Background/Purpose: SLE is characterized by the dysregulation of humoral immunity including high levels of autoreactive IgG VH4.34 antibodies recognized by the rat anti-human idiotypic antibody 9G4 (9G4+). VH4.34 antibodies have a germ line encoded anti-self specificity for blood antigen glycolipids and glycolipid epitopes of the B220 isoform of CD45 expressed on naïve B cells. As a consequence, naïve B cells from SLE patients can have high levels of 9G4 staining ex vivodue to surface bound VH4.34 antibodies.
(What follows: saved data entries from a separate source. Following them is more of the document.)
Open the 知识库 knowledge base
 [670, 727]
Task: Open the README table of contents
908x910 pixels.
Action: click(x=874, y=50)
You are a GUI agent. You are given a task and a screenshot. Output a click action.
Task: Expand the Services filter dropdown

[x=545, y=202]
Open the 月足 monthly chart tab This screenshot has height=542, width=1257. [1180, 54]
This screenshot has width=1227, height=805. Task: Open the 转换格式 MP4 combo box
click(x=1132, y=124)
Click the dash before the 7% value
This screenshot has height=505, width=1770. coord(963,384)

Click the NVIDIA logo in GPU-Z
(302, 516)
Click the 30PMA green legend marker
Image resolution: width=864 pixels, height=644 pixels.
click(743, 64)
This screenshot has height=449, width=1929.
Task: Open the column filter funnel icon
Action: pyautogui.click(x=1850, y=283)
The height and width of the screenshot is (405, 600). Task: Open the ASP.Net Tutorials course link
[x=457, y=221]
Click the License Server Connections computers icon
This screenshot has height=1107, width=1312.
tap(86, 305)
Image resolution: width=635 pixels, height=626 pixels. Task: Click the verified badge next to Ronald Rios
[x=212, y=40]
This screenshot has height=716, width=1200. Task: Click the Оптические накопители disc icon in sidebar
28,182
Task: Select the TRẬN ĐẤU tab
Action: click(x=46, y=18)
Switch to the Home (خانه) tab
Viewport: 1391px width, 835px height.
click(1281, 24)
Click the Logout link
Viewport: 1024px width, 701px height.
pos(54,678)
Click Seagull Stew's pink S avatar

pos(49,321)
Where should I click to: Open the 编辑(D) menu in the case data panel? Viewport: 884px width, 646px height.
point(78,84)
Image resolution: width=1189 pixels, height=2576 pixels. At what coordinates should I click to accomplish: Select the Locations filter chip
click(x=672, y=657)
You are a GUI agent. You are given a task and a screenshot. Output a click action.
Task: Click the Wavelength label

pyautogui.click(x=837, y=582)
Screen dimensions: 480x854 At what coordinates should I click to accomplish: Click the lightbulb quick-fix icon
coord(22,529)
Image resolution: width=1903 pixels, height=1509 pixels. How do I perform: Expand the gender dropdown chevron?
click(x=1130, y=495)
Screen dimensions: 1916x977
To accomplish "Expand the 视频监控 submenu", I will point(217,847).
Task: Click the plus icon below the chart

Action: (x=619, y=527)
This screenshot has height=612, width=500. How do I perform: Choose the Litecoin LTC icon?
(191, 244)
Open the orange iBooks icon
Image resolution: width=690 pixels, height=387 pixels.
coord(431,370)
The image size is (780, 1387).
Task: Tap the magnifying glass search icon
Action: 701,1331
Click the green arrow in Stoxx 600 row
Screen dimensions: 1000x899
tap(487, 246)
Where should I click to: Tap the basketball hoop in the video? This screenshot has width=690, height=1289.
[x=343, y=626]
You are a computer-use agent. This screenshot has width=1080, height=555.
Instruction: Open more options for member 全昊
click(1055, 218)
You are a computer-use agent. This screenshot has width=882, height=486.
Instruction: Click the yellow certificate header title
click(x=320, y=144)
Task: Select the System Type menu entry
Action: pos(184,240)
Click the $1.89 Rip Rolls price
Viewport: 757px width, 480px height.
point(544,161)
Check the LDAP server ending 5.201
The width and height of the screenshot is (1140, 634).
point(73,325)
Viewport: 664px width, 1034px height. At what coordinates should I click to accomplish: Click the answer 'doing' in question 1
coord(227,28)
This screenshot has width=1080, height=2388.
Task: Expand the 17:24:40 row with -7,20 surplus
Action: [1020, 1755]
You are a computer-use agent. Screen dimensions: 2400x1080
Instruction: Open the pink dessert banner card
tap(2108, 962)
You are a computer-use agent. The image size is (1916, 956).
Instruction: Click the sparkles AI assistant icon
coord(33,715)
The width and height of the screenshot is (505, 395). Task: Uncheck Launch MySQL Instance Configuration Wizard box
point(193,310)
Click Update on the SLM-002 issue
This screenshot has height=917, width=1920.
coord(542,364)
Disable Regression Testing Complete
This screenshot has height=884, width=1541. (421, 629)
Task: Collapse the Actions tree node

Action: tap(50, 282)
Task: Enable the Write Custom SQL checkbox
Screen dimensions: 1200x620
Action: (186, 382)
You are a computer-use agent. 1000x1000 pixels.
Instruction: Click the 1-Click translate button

Serum 9G4+ IgG is correlated with high disease activity, lupus nephritis and anti-dsDNA. The role of B cell binding (BCB) 9G4+ in lupus pathogenesis and its potential clinical correlates is unclear.

Methods: 161 SLE (4 or more ACR criteria) patients were analyzed, including 24 patients with active nephritis. SLE patients were compared to 30 healthy controls or 15 RA, 15 Dermatomyositis, 26 scleroderma, and 7 pSS patients analyzed as autoimmune controls. 9G4+ BCB was measured ex vivo by flow cytometry and BCB was quantified as the ratio of the median fluorescence intensity of naïve B cells to that of switched memory. The resulting B cell binding ratio (BR) ranged from 1 (no binding) to 20 (very high binding) patients with a BR higher than 2.5 were considered positive. 9G4+ IgG, IgM, and IgA were measured by ELISA, capturing with the rat monoclonal 9G4 and detecting with goat anti-human IgG, IgM, or IgA.

Results:

BCB binding was highly specific for SLE as 33% of SLE patients were BCB positive compared to only 1.6% of autoimmune control patients and none of the HCD. Lupus patients with high disease activity or active nephritis were significantly more likely to have BCB than patients with low disease activity (47% and 54% as compared to 24% for low disease activity). When we compared BR to serum 9G4+ IgG concentration we found only a weak correlation (p=0.04, r=0.26). However, SLE patients had elevated 9G4+ IgM and IgA and the concentration of these isotypes was more strongly correlated with BCB (IgM p >0.001, r= 0.586) (IgA p>0.001, r=0.4602 ). IgA BCB was demonstrated directly by the detection of both surface 9G4 and IgA staining of healthy control donor naïve B cells after incubation with serum from an SLE patient. Patients with high BR had higher disease activity (p=0.021) and were more likely to have a history lupus nephritis (p=0.002) but this was not true for serum 9G4+ isotypes measure in either isolation or combination.

Conclusion:

The degree of B cell bound 9G4+ in some SLE patients is striking. Here we show that this auto-reactivity is specific to lupus and is more common in patients with active disease and active lupus nephritis. Interestingly, this association between B cell bound 9G4+ and disease activity is stronger than the association between serum 9G4+ IgG. As suggested by our data, this may be consequence of BCB measuring 9G4+ antibodies of multiple isotypes. The combination of IgA and IgG anti-dsDNA is more predictive of disease activity than either isotype alone and the same may be true for BCB 9G4+. In this light our finding that 9G4+ IgA is elevated in SLE patients and can bind B cells is intriguing. BCB 9G4+ may be a useful assay for stratifying SLE patients into clinically and immunologically distinct groups in future clinical and mechanistic studies.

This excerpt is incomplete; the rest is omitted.